Ryan manages to pack so much information into the opening page of the book, relaying complex histories between the characters and hinting to a great tragedy. The writing is almost lyrical, which is not something that I typically equate with mysteries. I was instantly swept away into this story where Mac struggles to let go of his pain. But after he finds a clue from Connor on the night he died, Mac embarks on an adventure to uncover the truth no matter the consequences.
“It’s a message from beyond the grave, a year too late.”
Keep This to Yourself is told in the first person perspective of Mac Bell, an 18-year-old gay kid that drifted apart from his friend group after Connor was murdered the year before.
Convinced that the killer wasn’t a drifted and determined to uncover the truth, Mac begins to look for clues and connections between the murder victims that may have been missed. Through his snooping, he meets Quill, the cousin of one of the victims. The chemistry between Mac and Quill is palpable from almost the beginning, and the will-they-won’t they dance of first attraction was a thrill to read. I’ll admit that I groaned when the first black character we encounter in the story is in the trailer park, but I appreciated Ryan’s subversion of what seems to be the typical poverty representation in media and fiction for black characters: Mac meets Quill in the trailer park, but we learn that he lives in an affluent neighborhood and is just visiting his aunt.
“All the things I wanted from my life, I just stopped wanting them, and nothing else stepped up to fill in the space.”

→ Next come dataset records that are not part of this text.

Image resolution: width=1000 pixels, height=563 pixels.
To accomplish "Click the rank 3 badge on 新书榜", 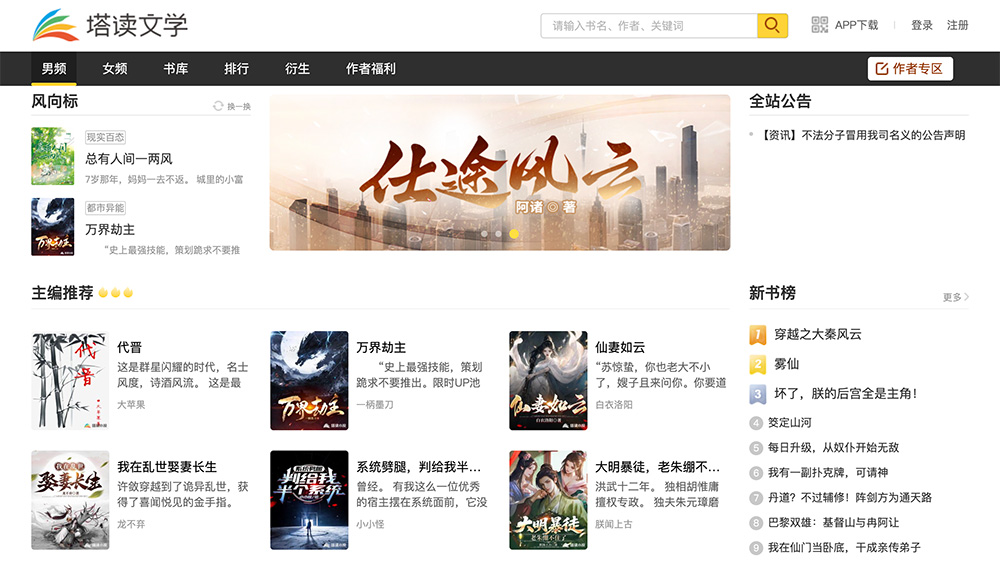I will click(x=757, y=394).
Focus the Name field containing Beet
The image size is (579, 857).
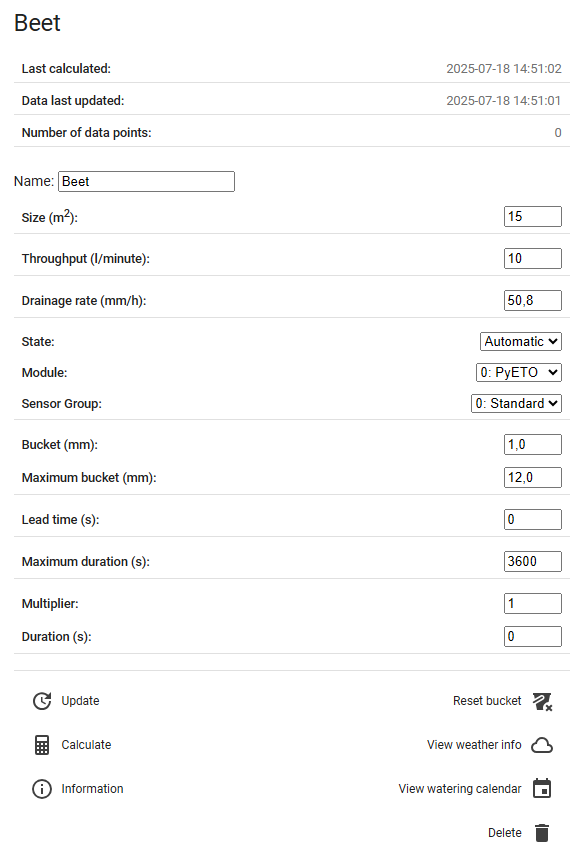tap(147, 181)

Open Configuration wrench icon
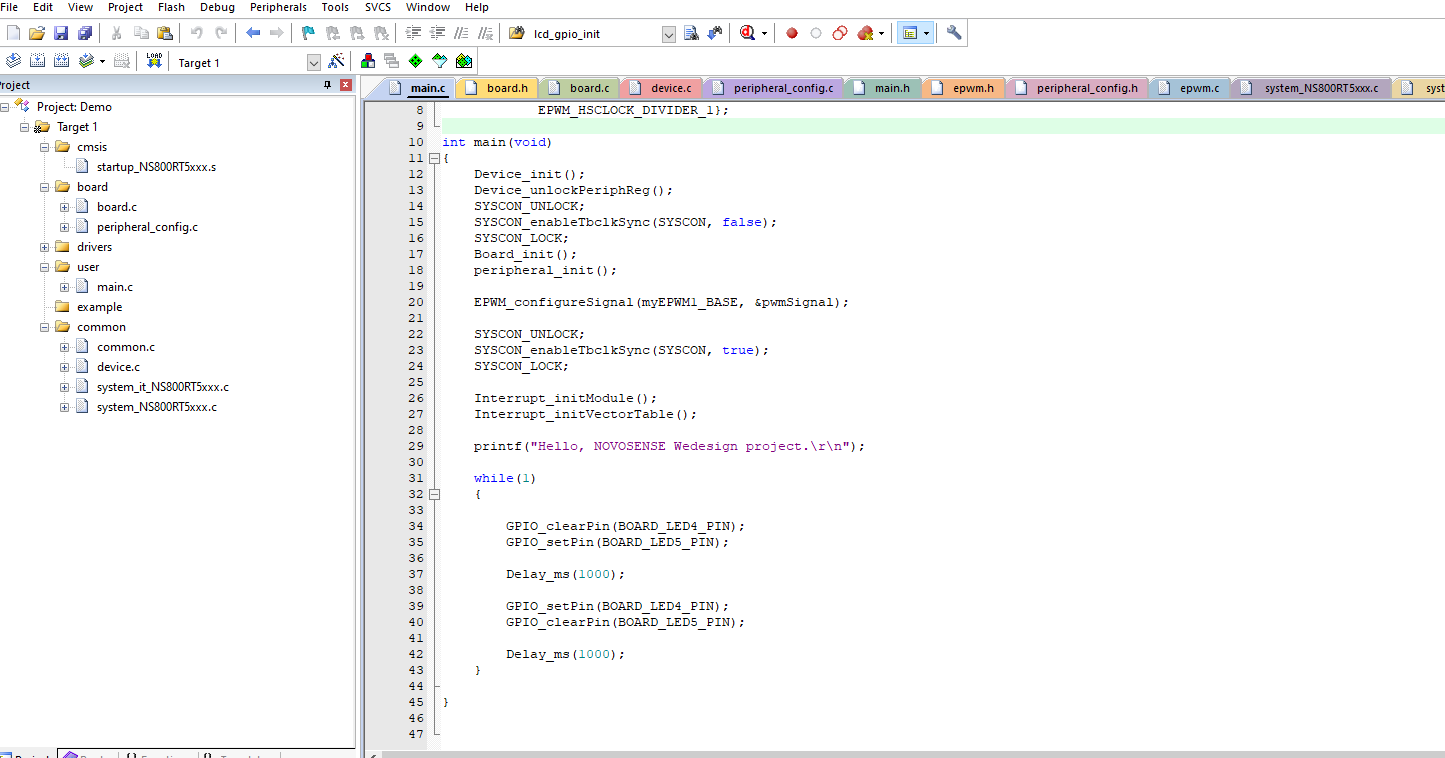click(954, 33)
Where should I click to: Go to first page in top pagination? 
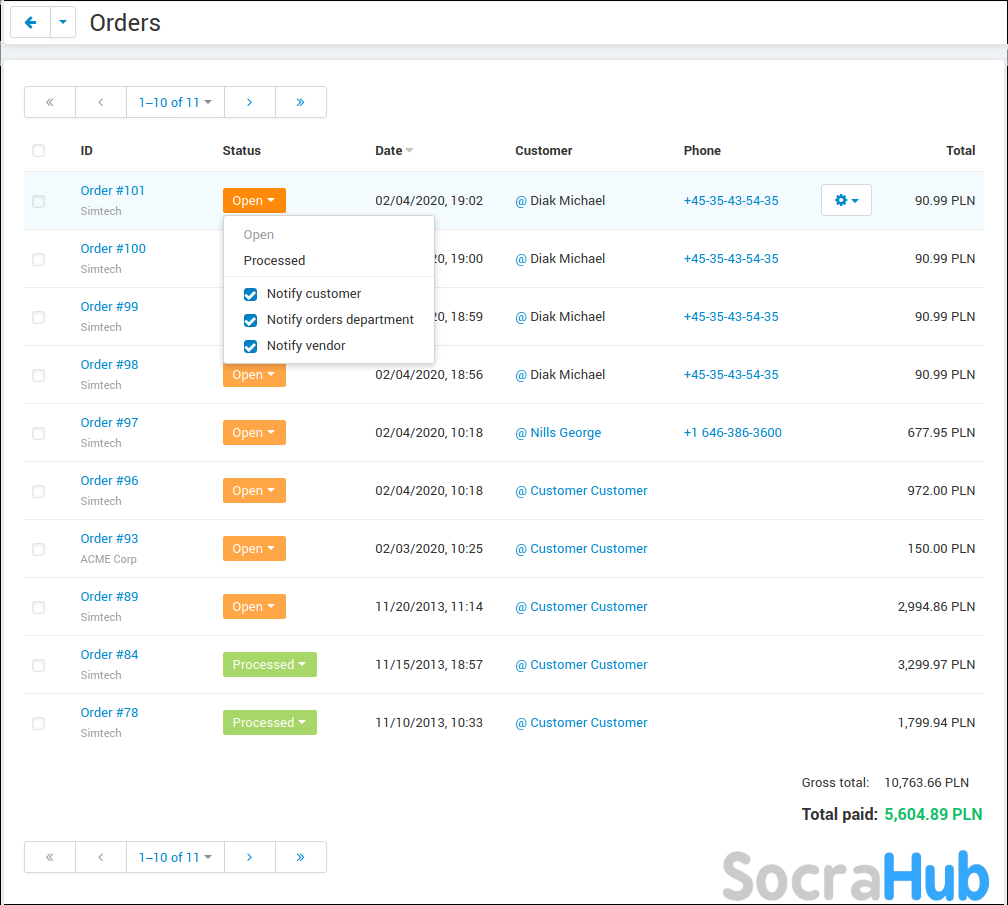50,102
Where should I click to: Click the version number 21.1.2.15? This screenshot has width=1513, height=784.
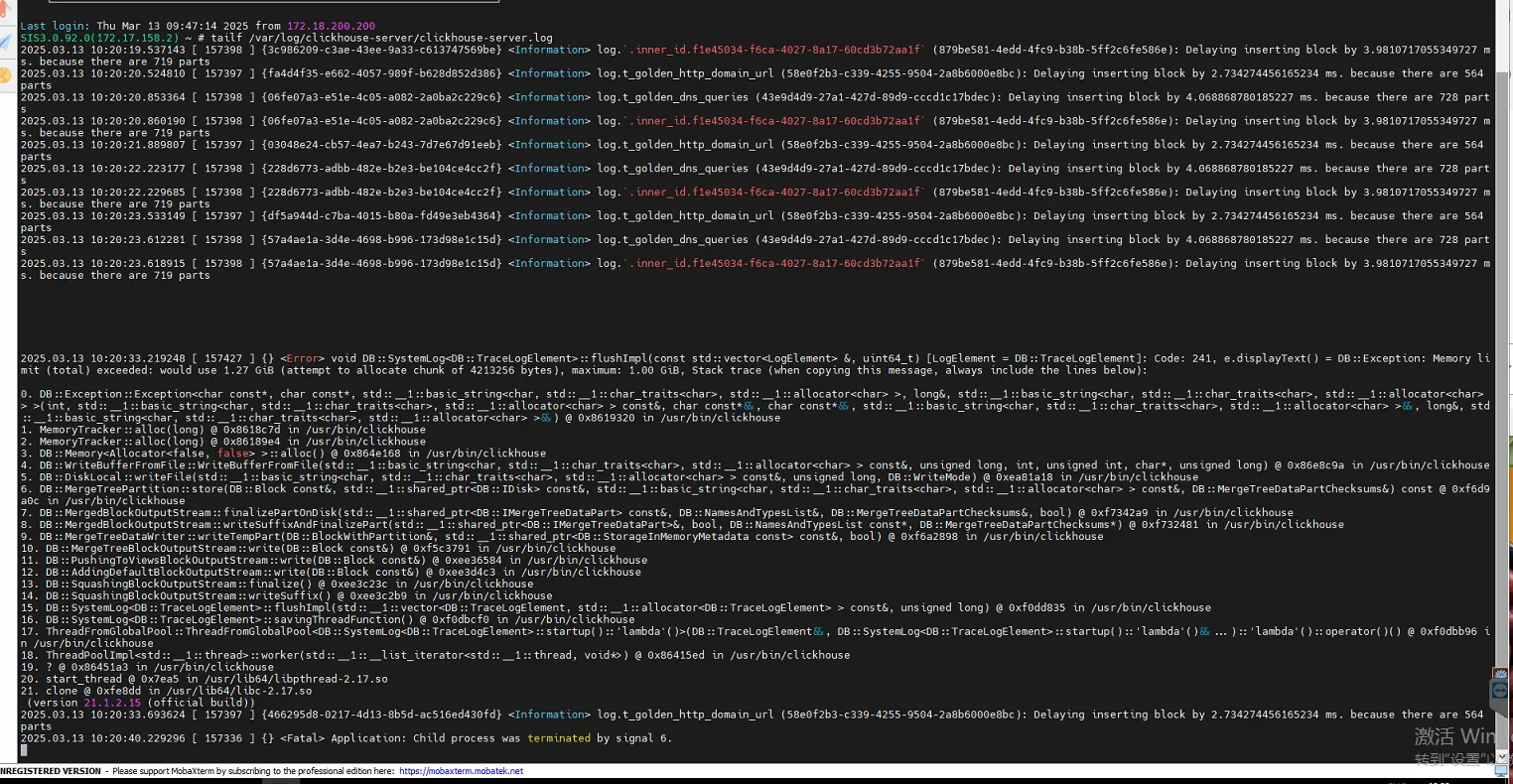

I also really appreciated the depiction of grief and how each of the characters processes the loss. The truth is that the pain of losing someone close to you doesn’t go away quickly, and each journey is different. I feel that this is handled with care and nuance. It works as a motivator for Mac to try and find answers, but Ben and Doris just want to forget and move on. This helped the characters to feel so incredibly real to me.
I read a lot of mysteries and typically can guess the killer early on, but not here my friends. I guessed incorrectly every single time and relished in that fact leading up to the big reveal I didn’t see coming a mile away (I never would have seen the ending coming but it makes sense once revealed). Honestly, Tom Ryan has earned a fan that will be working through his backlist after this book!
I highly recommend this book to fans of mysteries, but there is also so much more to it than just uncovering the truth of the Catalog Killer. It’s about the bonds of friendship and how fragile those connections can seem to be, a wonderful m/m relationship, and the setting of a small town trying to pick up the pieces after a horrific tragedy.
REPRESENTATION: biracial couple, black rep, lgbtiap+, m/m relationship
CONTENT WARNINGS: depictions of grief, drugs, loss of a loved one, murder, queer slurs (challenged in the text)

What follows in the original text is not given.